Clinical implications of extended spectrum β-lactamase (ESBL) producing Klebsiella species and Escherichia coli on cefepime effectiveness

Abstract

Objective To determine the affect of ESBL production among Klebsiella species and Escherichia coli on cefepime effectiveness. Methods This was a retrospective, case–controlled study comparing the clinical and microbiologic responses of patients receiving cefepime for ESBL producing Klebsiella species or E. coli from a non-urine source with matched controls receiving cefepime for non-ESBL strains. Cases with ESBLs were included if they received monotherapy and were clinically evaluable. Non-ESBL controls were matched in a 2:1 ratio based on age, infection site, intensive care unit (ICU) stay, pathogen species and date of hospitalization. Results Ten patients receiving cefepime for ESBLs were matched to 20 controls. Most patients received cefepime 1g q12h.

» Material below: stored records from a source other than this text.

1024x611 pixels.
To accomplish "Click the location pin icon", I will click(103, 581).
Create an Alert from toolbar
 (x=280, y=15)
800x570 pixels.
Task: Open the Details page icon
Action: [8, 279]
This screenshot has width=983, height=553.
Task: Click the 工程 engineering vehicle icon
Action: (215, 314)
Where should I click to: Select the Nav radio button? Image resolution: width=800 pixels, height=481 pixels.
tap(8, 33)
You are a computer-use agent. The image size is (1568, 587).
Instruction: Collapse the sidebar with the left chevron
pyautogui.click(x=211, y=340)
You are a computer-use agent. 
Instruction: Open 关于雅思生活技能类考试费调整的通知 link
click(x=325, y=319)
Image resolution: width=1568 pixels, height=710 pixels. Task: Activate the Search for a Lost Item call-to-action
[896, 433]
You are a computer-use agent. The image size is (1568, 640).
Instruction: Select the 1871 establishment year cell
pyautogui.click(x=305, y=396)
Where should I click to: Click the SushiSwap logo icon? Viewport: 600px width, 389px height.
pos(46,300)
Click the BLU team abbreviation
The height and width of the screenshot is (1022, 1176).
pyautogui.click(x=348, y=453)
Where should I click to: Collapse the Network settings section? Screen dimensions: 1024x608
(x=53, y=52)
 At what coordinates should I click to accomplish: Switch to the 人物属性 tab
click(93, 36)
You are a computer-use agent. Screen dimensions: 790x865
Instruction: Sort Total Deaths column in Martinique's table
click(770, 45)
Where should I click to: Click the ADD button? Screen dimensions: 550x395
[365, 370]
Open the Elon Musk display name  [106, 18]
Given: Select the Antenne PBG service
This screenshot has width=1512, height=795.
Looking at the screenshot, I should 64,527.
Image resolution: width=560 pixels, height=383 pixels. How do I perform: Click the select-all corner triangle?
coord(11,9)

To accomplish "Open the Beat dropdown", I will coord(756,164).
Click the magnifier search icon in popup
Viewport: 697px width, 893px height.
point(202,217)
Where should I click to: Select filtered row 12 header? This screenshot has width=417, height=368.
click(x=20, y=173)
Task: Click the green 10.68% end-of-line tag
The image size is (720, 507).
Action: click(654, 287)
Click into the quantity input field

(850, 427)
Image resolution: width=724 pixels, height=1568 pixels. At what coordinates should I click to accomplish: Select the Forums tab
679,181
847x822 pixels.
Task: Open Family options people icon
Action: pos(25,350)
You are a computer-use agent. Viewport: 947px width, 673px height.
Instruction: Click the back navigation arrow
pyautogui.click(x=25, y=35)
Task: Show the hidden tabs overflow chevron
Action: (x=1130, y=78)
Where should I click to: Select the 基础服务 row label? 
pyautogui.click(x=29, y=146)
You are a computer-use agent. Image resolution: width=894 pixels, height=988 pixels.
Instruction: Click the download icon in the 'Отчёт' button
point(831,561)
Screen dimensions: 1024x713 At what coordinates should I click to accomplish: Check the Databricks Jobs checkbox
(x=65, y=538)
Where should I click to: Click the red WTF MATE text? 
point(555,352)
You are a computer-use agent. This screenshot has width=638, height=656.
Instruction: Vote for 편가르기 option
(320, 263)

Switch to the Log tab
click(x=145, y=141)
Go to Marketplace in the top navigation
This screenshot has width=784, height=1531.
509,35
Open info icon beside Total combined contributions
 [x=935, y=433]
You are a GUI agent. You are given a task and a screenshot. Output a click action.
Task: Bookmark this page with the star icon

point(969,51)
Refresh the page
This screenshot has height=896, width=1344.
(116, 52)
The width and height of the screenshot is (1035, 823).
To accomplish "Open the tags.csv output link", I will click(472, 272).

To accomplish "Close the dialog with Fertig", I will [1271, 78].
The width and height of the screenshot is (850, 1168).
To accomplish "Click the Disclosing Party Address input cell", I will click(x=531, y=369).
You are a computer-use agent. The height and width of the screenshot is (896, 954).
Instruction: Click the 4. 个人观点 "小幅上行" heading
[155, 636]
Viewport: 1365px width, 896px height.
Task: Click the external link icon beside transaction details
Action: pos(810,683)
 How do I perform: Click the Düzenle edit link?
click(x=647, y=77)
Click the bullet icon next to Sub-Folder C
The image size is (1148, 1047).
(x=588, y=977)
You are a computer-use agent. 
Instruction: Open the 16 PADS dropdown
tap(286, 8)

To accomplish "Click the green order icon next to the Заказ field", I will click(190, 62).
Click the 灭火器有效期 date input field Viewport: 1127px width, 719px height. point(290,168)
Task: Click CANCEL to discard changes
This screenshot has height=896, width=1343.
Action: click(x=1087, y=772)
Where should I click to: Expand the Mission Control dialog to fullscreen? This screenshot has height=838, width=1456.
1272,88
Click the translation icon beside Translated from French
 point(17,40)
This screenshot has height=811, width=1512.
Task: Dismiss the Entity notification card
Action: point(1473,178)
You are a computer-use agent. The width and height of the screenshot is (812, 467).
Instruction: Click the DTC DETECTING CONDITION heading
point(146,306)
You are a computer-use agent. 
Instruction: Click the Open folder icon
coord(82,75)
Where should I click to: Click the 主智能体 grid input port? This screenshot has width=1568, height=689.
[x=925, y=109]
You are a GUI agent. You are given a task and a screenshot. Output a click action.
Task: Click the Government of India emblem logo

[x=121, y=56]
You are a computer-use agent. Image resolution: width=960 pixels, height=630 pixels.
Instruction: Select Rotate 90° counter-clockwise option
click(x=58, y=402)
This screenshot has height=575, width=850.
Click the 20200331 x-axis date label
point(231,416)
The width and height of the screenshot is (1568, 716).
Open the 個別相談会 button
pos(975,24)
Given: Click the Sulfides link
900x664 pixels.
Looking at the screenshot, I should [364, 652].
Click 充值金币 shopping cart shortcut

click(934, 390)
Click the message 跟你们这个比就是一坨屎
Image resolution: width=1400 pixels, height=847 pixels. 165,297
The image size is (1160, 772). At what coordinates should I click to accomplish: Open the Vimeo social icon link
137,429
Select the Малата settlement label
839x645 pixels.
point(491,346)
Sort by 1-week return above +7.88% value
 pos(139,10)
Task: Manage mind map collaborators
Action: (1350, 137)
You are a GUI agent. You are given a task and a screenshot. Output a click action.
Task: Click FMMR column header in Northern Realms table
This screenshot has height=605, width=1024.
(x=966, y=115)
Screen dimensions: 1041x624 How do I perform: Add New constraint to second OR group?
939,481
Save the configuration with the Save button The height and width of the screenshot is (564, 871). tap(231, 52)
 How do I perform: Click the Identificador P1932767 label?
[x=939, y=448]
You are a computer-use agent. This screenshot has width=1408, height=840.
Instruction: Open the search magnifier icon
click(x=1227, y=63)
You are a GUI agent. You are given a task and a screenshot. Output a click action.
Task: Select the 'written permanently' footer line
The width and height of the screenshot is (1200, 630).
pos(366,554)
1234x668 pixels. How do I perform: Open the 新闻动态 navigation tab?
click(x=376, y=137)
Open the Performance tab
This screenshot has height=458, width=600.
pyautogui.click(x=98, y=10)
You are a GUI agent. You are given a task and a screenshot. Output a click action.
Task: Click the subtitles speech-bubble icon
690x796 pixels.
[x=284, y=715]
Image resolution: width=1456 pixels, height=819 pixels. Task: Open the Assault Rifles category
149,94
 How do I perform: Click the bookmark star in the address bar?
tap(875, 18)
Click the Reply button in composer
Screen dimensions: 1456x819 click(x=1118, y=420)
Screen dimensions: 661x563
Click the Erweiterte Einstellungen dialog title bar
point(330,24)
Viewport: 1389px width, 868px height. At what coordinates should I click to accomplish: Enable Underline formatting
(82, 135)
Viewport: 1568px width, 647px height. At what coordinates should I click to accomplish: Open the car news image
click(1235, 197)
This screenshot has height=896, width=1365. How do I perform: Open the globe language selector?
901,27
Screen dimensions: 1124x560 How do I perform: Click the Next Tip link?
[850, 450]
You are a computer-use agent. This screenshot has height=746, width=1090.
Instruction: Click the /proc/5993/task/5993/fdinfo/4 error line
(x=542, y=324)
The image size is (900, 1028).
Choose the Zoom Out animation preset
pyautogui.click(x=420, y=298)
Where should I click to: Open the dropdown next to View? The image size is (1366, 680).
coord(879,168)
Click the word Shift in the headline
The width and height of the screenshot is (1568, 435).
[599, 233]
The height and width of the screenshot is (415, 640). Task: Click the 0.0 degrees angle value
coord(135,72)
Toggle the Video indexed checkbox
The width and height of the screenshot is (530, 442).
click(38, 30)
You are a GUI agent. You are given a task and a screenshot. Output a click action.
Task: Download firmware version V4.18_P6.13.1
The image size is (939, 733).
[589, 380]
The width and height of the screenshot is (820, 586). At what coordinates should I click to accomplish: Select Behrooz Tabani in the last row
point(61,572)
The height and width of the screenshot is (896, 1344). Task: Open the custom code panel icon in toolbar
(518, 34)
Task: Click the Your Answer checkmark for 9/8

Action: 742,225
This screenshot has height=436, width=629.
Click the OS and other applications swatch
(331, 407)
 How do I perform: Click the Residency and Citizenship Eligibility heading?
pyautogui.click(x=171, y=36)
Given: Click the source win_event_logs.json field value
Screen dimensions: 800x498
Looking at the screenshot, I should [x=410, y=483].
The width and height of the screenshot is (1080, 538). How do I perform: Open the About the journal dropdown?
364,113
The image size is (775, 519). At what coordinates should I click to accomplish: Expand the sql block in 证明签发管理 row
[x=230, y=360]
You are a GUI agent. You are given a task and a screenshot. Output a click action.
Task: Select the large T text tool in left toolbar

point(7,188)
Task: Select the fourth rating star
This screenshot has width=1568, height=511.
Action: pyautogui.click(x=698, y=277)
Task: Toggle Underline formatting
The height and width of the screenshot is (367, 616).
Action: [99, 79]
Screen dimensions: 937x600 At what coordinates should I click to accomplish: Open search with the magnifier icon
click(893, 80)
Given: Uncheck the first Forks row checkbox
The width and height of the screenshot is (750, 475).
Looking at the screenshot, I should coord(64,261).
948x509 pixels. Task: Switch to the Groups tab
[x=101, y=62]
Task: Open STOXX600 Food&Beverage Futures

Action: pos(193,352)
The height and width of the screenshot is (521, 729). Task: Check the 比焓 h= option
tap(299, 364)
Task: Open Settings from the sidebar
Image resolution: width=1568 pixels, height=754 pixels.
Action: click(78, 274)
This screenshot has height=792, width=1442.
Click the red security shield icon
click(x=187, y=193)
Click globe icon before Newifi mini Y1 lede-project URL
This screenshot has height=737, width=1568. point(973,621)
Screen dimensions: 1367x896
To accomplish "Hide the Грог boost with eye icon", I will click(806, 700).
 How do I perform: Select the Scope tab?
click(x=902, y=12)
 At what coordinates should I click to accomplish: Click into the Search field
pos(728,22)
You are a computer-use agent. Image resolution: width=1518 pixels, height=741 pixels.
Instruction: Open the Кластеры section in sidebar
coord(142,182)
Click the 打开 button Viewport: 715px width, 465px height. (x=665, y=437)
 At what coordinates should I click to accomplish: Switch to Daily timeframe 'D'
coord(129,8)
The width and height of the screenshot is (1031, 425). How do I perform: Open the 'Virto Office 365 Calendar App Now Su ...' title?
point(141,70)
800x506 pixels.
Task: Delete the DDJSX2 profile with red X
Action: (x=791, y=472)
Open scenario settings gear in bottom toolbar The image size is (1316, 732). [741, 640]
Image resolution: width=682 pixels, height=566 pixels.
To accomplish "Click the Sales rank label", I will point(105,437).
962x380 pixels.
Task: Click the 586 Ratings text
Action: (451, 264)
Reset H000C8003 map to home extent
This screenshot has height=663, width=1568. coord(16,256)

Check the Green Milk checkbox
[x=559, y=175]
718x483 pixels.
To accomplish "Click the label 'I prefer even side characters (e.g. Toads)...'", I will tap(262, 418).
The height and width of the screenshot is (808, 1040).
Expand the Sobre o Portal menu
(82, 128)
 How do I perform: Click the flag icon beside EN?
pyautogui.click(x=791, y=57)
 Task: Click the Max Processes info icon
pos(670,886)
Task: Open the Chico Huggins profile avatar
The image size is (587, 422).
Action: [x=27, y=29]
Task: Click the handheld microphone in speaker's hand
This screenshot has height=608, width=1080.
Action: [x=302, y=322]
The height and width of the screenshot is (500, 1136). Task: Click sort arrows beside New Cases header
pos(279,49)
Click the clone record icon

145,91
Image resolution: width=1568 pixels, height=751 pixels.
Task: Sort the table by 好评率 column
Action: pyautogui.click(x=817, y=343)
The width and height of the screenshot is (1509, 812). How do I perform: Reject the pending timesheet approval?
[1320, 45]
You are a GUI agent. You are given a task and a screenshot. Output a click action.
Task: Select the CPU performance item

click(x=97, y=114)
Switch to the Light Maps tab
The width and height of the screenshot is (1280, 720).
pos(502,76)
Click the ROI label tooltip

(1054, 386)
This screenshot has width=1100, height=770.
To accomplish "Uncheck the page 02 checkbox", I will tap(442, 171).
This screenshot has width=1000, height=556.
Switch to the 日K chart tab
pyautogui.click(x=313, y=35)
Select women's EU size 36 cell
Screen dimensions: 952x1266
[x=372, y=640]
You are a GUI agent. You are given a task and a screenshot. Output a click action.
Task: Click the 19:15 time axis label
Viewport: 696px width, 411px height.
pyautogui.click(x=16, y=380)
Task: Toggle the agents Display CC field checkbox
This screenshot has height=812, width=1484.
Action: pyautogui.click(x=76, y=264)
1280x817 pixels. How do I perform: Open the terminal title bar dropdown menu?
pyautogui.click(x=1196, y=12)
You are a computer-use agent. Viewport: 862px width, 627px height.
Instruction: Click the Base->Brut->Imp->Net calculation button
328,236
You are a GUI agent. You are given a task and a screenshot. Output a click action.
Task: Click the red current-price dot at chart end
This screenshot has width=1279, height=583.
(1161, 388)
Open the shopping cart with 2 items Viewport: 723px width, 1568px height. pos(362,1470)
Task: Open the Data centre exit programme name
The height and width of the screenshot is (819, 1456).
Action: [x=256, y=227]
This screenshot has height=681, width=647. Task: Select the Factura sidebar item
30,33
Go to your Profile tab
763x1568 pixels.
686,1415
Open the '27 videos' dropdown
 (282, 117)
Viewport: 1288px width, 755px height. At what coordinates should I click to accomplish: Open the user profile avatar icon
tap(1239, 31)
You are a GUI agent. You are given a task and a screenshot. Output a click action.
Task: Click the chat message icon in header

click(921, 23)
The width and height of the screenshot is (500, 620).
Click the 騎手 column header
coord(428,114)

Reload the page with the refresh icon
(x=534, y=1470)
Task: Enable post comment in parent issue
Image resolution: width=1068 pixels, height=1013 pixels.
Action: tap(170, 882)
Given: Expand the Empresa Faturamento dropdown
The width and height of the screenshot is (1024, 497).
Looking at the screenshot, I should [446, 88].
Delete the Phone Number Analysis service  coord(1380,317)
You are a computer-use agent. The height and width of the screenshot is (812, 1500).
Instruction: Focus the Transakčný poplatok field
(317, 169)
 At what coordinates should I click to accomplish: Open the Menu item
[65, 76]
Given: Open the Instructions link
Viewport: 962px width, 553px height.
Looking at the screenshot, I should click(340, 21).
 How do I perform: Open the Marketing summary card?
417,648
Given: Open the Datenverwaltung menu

Patients receiving cefepime for an ESBL infection were 9.7 (95% CI: 1.4–68.8) and 28.5 (95% CI: 2.6–306.6) times as likely to have an unsuccessful clinical and microbiological response compared with those with a non-ESBL infection. The presence of an ESBL did not have a statistically significant effect on all cause or infection-related mortality. Conclusion These data indicate that ESBL production among non-urinary Klebsiella species and E. coli negatively affected cefepime effectiveness. Further studies are required to evaluate if higher doses of cefepime may improve responses in ESBLs that are initially susceptible.